▸ УКАЗАНИЯ К ЗАДАНИЮ
Пожалуйста, ответьте по отрывку о поездке в лес: как звали лошадь Льва Николаевича?

▸ ФРАГМЕНТ ДОКУМЕНТА
══════════════════════════════

Мы ехали гуськом. Въехав на гору, Лев Николаевич поехал легкой рысью через большое скошенное ржаное поле, со стоявшими повсюду копнами, к огромному казенному лесу Засека. Подъехав к нему, он на минуту приостановил лошадь, в колебании, куда ехать. Но сейчас же направил ее прямо в лес, сначала по узкой дороге, которая тут же оказалась, а затем, оставив дорогу, стал брать самое неожиданное извилистое направление, как будто хотел нас завести в глушь. Его Делир, привыкший в течение нескольких лет возить его по лесам и непроходимым дорогам и подчиняться малейшему движению его руки, шел смело, как по хорошо знакомой дороге. Но наши лошади терялись. Нам надо было то и дело нагибать головы под обвисавшие ветки или отстранять ветки в сторону. Лев Николаевич делал это легко и привычно. В глубине леса он остановился у большого пня и стал слезать. Мы тоже слезли и привязали лошадей к деревьям. Лев Николаевич сел на пень и, вынув прицепленное к блузе английское резервуарное перо, попросил нас дать ему все нужное для писания. Я дал ему бумагу и припасенный мной для этой цели картон, на котором писать, а Александр Борисович держал перед ним черновик завещания. Перекинув ногу на ногу и положив картон с бумагой на колено, Лев Николаевич стал писать: «Тысяча девятьсот десятого года, июля дватцать второго дня». Он сейчас же заметил описку, которую сделал, написав «двадцать» через букву «т», и хотел ее переправить или взять чистый лист, но раздумал, заметив, улыбаясь:
– Ну, пускай думают, что я был неграмотный.

══════════════════════════════

▸ ИЗВЛЕЧЁННЫЕ ДАННЫЕ

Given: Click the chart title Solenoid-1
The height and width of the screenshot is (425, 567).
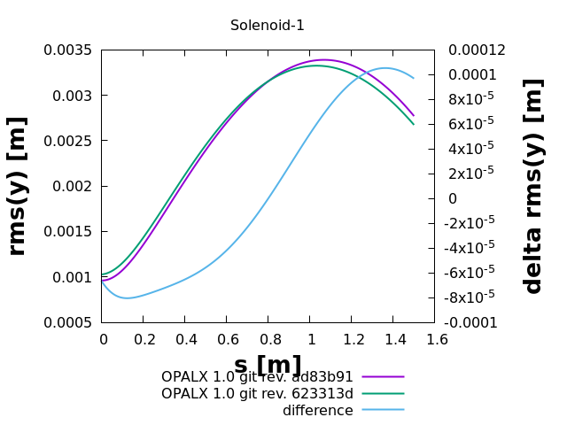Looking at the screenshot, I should coord(268,26).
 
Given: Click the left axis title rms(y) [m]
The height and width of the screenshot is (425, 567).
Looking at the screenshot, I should coord(18,186).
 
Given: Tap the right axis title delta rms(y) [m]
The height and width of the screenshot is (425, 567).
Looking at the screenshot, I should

══════════════════════════════

▸ ПОЛЕ ОТВЕТА
Делир.